• _TASK GOAL_
Using the records below, repeat exactly the lines from the one holding "Task: Switch to the History tab" through the one holding "Given: Select the Seuzac hamlet label", both ends included, and no others.

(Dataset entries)
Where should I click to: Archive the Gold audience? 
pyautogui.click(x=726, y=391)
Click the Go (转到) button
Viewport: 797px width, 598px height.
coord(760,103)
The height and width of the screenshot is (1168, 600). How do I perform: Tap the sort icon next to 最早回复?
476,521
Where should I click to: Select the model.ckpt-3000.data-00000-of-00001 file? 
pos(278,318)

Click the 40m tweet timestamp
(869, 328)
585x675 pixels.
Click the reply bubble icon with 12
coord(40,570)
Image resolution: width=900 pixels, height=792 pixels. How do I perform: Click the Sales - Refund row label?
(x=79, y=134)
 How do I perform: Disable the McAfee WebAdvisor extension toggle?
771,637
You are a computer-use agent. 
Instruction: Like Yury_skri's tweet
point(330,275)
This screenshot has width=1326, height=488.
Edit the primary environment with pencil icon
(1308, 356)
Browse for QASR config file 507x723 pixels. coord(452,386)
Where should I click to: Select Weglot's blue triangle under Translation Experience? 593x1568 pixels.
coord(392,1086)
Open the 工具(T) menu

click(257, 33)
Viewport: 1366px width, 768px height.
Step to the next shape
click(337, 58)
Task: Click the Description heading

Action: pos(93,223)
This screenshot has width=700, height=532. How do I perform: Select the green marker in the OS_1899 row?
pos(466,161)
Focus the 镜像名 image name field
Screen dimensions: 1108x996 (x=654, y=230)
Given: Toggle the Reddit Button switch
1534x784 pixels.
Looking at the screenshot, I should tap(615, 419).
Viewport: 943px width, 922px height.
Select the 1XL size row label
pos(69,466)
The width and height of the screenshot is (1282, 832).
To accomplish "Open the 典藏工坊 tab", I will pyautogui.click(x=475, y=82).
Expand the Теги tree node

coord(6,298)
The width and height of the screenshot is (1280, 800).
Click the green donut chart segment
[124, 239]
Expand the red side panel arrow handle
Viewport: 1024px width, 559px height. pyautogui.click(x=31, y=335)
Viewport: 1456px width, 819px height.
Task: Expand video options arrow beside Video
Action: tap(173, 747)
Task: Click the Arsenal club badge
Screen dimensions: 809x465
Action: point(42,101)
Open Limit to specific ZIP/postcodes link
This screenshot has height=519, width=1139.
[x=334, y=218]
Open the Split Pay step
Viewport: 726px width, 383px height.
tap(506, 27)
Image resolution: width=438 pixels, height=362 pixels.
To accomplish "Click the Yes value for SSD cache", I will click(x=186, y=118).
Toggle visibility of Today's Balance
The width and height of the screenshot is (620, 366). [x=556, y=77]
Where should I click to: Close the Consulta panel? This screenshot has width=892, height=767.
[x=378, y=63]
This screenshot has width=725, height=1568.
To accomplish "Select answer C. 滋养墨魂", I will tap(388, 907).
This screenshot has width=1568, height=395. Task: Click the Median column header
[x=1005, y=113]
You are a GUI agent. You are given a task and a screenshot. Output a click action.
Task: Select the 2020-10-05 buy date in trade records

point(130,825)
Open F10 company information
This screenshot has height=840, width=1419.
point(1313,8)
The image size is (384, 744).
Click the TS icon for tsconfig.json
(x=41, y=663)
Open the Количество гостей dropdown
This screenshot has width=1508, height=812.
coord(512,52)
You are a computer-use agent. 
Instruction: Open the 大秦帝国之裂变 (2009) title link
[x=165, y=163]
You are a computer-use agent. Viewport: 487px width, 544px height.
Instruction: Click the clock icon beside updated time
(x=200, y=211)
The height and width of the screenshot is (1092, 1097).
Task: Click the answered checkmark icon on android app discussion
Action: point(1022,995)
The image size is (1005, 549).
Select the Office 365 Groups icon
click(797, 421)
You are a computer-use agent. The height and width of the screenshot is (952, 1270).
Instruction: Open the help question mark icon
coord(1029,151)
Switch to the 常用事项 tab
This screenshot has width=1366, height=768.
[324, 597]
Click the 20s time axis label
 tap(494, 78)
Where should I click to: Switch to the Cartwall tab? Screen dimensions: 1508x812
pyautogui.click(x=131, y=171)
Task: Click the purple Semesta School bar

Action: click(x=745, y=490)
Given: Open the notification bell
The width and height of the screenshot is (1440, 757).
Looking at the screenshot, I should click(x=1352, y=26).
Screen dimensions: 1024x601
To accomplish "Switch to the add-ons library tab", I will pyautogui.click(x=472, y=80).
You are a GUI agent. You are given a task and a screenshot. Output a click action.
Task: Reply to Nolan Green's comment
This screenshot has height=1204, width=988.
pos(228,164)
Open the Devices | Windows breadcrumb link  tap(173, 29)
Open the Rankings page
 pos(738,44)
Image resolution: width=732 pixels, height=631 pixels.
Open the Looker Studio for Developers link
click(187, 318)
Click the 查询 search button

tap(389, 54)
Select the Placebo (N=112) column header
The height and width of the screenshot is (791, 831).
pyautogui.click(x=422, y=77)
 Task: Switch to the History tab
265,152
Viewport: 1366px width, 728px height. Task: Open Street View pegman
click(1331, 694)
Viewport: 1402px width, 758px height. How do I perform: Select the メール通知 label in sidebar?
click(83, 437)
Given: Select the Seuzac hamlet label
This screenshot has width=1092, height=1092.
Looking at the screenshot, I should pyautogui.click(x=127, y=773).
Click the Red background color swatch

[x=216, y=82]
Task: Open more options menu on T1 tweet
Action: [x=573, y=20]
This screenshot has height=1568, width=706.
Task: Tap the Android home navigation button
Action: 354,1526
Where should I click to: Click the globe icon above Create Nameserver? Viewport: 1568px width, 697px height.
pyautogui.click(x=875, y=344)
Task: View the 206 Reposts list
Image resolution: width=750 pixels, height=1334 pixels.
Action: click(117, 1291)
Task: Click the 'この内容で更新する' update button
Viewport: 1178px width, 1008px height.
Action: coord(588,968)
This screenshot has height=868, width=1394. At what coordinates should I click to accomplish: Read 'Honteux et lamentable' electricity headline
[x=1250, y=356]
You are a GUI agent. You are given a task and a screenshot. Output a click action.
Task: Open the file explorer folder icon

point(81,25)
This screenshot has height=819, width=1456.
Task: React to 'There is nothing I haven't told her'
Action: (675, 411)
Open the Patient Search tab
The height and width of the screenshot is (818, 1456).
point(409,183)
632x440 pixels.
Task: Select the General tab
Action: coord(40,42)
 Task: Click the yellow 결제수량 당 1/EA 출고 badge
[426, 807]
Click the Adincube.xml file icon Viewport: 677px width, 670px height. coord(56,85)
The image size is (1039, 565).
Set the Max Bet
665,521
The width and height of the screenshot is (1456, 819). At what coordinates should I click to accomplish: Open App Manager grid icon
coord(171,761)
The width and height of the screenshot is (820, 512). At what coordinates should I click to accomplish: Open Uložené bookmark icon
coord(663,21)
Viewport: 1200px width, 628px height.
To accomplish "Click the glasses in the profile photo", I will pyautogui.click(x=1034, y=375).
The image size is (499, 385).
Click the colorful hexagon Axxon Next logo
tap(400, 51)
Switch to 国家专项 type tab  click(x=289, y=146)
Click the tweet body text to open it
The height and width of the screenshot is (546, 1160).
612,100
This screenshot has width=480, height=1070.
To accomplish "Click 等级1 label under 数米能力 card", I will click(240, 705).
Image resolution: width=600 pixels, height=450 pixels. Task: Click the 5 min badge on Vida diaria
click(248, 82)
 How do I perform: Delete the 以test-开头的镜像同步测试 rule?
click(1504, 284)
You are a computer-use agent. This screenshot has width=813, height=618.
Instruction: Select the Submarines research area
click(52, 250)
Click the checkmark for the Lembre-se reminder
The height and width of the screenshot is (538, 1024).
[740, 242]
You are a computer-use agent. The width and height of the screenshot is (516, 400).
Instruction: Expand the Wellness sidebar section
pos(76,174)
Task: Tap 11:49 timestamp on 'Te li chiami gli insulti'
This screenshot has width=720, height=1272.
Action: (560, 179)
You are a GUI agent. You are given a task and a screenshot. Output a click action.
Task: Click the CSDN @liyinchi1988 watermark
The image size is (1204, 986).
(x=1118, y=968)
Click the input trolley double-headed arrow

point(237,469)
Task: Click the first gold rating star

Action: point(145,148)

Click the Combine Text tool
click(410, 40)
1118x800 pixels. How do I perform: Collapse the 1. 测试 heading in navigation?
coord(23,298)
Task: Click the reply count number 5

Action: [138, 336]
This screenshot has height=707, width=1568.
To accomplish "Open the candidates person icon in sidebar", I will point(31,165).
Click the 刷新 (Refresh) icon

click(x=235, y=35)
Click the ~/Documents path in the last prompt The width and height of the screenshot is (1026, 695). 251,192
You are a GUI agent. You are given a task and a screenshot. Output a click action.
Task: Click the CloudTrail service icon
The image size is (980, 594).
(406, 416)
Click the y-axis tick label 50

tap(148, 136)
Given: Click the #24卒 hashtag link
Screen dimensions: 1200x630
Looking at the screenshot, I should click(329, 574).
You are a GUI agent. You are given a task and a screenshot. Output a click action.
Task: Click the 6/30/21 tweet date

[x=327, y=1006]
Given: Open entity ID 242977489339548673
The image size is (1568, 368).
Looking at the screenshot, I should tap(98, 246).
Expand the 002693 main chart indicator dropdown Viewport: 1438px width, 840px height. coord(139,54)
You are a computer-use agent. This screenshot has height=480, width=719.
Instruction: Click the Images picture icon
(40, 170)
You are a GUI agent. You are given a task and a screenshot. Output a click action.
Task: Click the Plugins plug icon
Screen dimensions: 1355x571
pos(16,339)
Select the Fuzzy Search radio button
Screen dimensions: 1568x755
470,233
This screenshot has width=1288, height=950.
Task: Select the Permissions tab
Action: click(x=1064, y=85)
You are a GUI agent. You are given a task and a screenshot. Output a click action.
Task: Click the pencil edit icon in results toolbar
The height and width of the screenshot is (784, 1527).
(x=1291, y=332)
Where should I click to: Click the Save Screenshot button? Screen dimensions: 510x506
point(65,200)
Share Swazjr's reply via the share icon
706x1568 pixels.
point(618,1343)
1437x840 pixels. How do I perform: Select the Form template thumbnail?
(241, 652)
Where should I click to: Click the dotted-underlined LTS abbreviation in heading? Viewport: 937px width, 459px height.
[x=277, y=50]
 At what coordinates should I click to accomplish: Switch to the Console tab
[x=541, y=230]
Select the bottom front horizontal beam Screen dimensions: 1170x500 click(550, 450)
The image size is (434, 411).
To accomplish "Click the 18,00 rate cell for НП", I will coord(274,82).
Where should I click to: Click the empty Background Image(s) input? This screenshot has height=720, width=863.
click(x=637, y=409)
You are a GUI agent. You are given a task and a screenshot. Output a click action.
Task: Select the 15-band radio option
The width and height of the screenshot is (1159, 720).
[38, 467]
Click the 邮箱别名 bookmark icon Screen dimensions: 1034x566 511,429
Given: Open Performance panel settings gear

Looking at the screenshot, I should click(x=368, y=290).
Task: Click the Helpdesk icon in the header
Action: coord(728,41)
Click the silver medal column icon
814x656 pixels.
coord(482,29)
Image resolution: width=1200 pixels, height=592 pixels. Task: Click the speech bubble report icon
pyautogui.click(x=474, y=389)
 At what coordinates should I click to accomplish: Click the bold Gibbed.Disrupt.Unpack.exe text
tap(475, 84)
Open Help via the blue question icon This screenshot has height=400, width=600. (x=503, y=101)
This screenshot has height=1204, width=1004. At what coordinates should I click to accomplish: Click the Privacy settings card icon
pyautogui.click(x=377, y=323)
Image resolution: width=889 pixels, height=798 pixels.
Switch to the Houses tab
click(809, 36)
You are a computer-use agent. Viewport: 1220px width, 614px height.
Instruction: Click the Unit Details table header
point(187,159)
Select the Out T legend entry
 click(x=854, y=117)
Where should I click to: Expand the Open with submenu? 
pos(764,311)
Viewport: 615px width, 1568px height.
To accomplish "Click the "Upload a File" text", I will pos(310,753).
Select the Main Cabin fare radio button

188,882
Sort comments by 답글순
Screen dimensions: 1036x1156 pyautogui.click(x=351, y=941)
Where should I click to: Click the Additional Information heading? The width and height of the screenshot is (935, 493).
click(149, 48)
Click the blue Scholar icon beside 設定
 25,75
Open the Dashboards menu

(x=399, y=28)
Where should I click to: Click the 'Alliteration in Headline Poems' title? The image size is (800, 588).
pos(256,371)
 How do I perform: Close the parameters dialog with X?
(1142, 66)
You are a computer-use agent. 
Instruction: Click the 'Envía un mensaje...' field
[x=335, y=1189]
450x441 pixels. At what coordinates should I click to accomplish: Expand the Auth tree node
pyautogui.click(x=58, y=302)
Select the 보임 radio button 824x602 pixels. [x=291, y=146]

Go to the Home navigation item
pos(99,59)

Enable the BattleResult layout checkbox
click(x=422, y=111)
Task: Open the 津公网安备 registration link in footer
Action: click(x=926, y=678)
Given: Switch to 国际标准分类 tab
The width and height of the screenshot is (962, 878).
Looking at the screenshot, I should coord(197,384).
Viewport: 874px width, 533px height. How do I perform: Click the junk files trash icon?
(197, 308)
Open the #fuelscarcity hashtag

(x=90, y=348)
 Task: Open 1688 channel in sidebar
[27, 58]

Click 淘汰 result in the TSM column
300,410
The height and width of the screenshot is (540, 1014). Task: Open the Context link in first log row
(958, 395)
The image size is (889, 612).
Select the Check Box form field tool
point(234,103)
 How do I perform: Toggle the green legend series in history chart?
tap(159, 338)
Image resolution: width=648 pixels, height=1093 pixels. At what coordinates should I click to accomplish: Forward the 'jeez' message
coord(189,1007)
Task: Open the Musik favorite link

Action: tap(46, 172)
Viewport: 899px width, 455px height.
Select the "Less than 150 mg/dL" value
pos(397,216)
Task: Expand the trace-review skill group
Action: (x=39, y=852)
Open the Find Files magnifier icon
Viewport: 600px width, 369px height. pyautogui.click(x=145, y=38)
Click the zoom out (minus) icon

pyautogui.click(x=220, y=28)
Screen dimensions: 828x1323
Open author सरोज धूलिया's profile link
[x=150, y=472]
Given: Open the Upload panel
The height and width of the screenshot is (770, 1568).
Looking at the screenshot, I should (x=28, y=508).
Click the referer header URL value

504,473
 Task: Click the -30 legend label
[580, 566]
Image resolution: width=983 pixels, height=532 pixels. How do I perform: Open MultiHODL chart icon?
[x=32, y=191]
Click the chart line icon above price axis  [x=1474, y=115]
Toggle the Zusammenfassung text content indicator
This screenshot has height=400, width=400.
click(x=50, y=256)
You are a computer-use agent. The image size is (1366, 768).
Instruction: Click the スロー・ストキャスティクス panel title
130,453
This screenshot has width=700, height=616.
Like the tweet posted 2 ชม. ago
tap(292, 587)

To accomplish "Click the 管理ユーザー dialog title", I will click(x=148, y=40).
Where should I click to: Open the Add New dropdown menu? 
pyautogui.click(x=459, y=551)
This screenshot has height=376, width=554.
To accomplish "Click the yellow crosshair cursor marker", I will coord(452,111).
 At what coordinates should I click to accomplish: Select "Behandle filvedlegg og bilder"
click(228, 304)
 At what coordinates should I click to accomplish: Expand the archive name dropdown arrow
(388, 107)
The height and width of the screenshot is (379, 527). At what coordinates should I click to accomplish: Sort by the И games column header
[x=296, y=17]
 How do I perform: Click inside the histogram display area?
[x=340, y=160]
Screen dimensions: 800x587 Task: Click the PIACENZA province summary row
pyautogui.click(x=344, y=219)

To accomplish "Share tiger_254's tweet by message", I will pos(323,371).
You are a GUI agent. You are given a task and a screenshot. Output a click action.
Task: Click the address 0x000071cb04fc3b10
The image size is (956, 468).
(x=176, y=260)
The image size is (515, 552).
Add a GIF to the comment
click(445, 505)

• _YOUR RESPONSE_
 Task: Switch to the History tab
265,152
Viewport: 1366px width, 728px height. Task: Open Street View pegman
click(1331, 694)
Viewport: 1402px width, 758px height. How do I perform: Select the メール通知 label in sidebar?
click(83, 437)
Given: Select the Seuzac hamlet label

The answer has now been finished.